• +48 502 21 31 22

Przemysł i logistyka optymalizują zatrudnienie w warunkach niepewnej koniunktury

Firmy coraz częściej sięgają po pracowników tymczasowych i outsourcing, aby zachować elastyczność operacyjną i zoptymalizować koszty pracy.

Przemysł i logistyka optymalizują zatrudnienie w warunkach niepewnej koniunktury

Rynek pracy w sektorach produkcji i logistyki w Polsce charakteryzuje się obecnie stabilnością zatrudnienia, lecz także ostrożnym podejściem firm do rekrutacji. Zgodnie z raportem Gi Pro przedsiębiorstwa koncentrują się na obsadzaniu kluczowych i specjalistycznych ról, jednocześnie poszukując elastycznych form zatrudnienia w obliczu rosnących kosztów i niepewnej koniunktury gospodarczej.

Średnia płaca w sektorze przedsiębiorstw w Polsce przekroczyła w pierwszym kwartale tego roku 8600 zł brutto, co oznacza wzrost o 8,4% rok do roku. W przetwórstwie przemysłowym było to 8302 zł, a w transporcie i gospodarce magazynowej – 8430 zł. Mediana płac z kolei wynosiła odpowiednio 6883 zł oraz 6500 zł i 6708 zł brutto. Jednocześnie w czerwcu wskaźnik koniunktury spadł do -7,7 wobec -6,4 w maju, co świadczy o ograniczeniu popytu i rosnących kosztach dla firm. W branży transportu i logistyki jest nieco wyższy, wskazując na stopniową poprawę nastrojów. Jednak prognozy na przyszłość pozostają ostrożne.

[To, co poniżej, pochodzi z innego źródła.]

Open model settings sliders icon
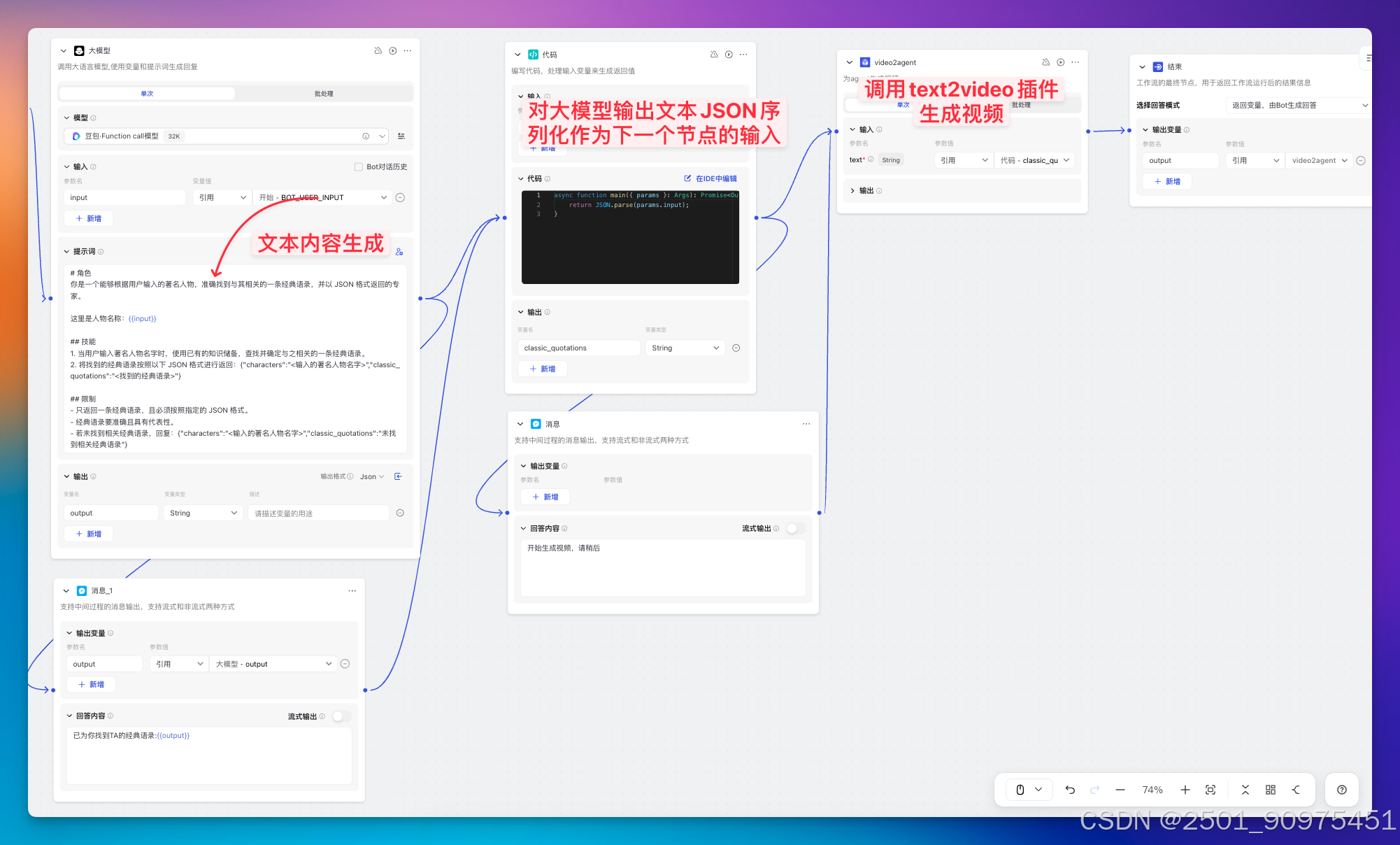1400x845 pixels. pyautogui.click(x=401, y=136)
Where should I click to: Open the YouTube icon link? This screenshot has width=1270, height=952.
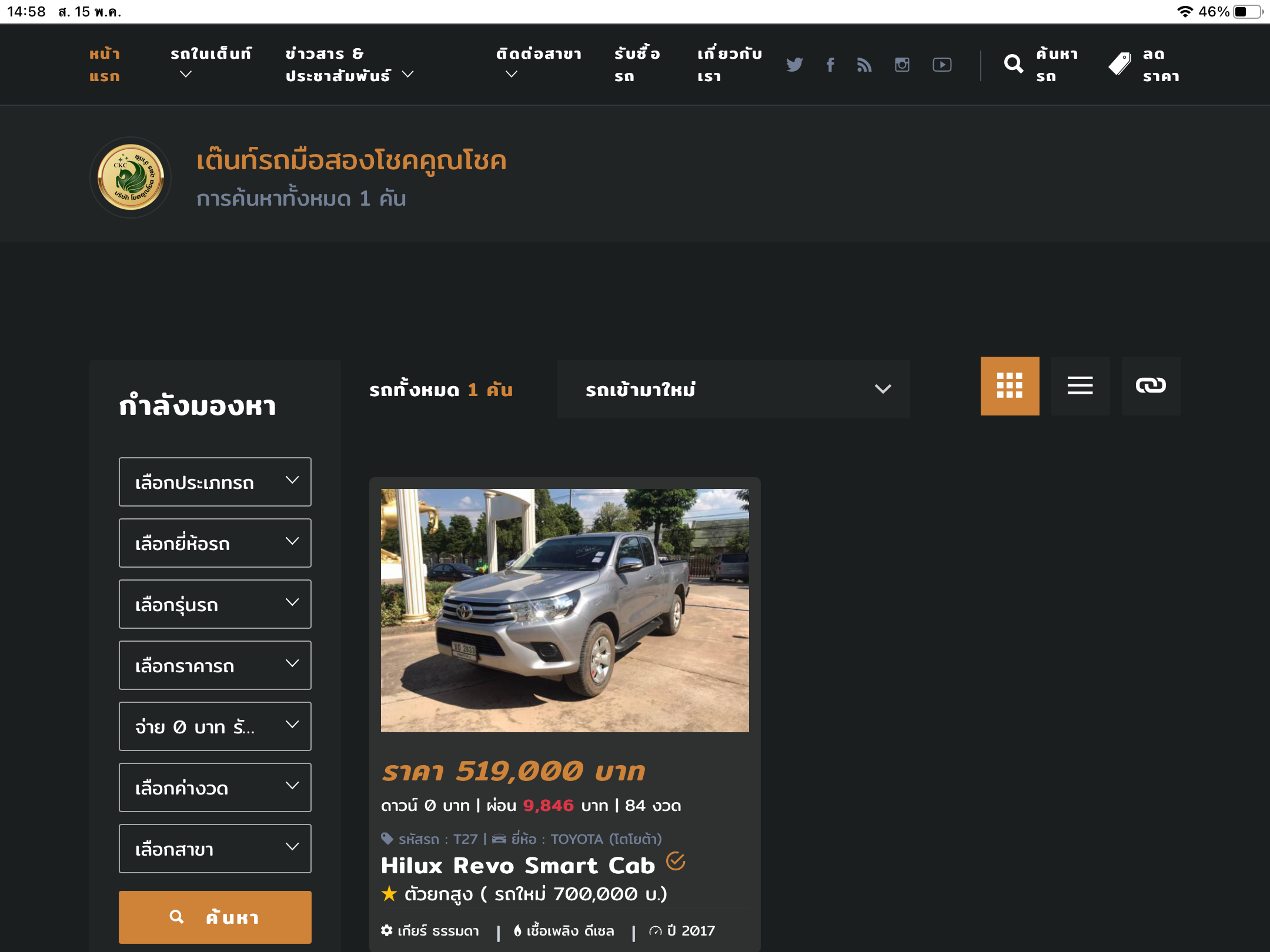click(x=942, y=65)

W zeszłym miesiącu w sektorze przedsiębiorstw pracowało 6,43 mln osób, co stanowi spadek o 0,8% w porównaniu do roku poprzedniego. W przetwórstwie przemysłowym oraz transporcie i logistyce odnotowano odpowiednio 21,6 tys. i ponad 10 tys. wakatów. Braki dotyczą głównie robotników, rzemieślników, operatorów maszyn i urządzeń, a także techników utrzymania ruchu, automatyków, mechaników, specjalistów ds. planowania logistyki, zarządzania magazynem i kontroli jakości. – Jeszcze nie tak dawno brak rąk do pracy był problemem w większości zakładów produkcyjnych i centrów logistycznych. Obecnie trudności rekrutacyjne wciąż są zauważalne, jednak coraz częściej dotyczą konkretnych, wyspecjalizowanych stanowisk. Firmy podchodzą do zatrudniania z większą ostrożnością, skupiając się na obsadzeniu kluczowych ról, a rekrutacje mają na celu przede wszystkim uzupełnienie wakatów – podkreśla Agnieszka Żak, dyrektor regionalna Gi Group.

Główne wyzwania rekrutacyjne w przemyśle to wygórowane oczekiwania finansowe kandydatów i trudne warunki pracy (po 36%). W transporcie i logistyce problemem numer jeden jest z kolei rezygnacja kandydatów z udziału w rekrutacji (44%) i niedopasowanie kompetencji (41%).

Firmy coraz częściej sięgają po pracowników tymczasowych i outsourcing, aby zachować elastyczność operacyjną i zoptymalizować koszty pracy. – Wzrost kosztów pracy oraz wahania popytu zmuszają firmy do szukania elastycznych rozwiązań kadrowych. Współpraca z agencjami pracy czy outsourcing wybranych procesów pozwala zachować płynność operacyjną bez nadmiernego obciążania budżetu – tłumaczy Agnieszka Żak.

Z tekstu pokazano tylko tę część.